The network's advertising department will work with media buyers to get a package of spots that will give them the frequency and reach that they want.
Negotiations are done on several fronts. A deal often includes the option to cancel up to 25% of the upcoming orders. Rates can vary with the size of the combined orders. Deals are often made on the basis of a guaranteed gross ratings points (GRP's) within specific demographics.
For simplicity of this game we will just use the adult 18-49 group as our basis or "demos". However the price per GRP in that demo may be higher if the audience delivered is consistently skewed in an even more desirable demo. For instance, many of the CW shows get more per GRP then CBS shows because advertisers will pay more to reach a young female then an older adult. It's not because the young female has more money to spend, its because she watches less TV and is harder to reach.
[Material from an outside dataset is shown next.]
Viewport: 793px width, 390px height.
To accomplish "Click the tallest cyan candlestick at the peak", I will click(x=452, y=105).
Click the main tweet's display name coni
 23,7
If a program fails to deliver on its promised ratings then the network makes good on its committment by adding rating points by placing additional commercials in other programs. ("make goods").
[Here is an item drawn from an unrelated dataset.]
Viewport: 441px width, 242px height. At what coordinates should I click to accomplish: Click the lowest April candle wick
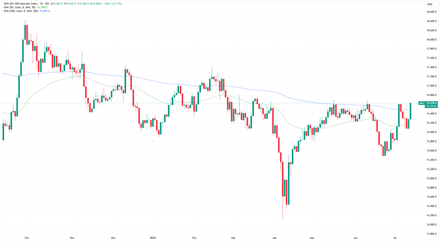click(x=282, y=208)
If a program delivers a greater number of ratings points then anticipated one of 2 things will happen depending on the contract; 1) the advertiser walks away happy 2) it can be used to make up for lower producing shows instead of having to use "make good" ads.
Overall the upfront market is worth about $8 billion. The major networks take in about $1-2 billion each.
Daytime, News, Sports
The cost per million for daytime is roughly 25% of prime time. Daytime television still delivers a relatively pure audience of women under 50.
The upfront buying season for network news also takes place during the summer. Most advertisers buy time on the news because it is the best way to reach the 25-54 and 55-plus groups.
The key concept for sports programs, from the perspective of large national advertisers, is exclusivity within product categories. Because of this the idea of an upfront buying season is not as strict here as in other parts of network television. The sales department begins to sell time shortly after rights to sporting events are purchased.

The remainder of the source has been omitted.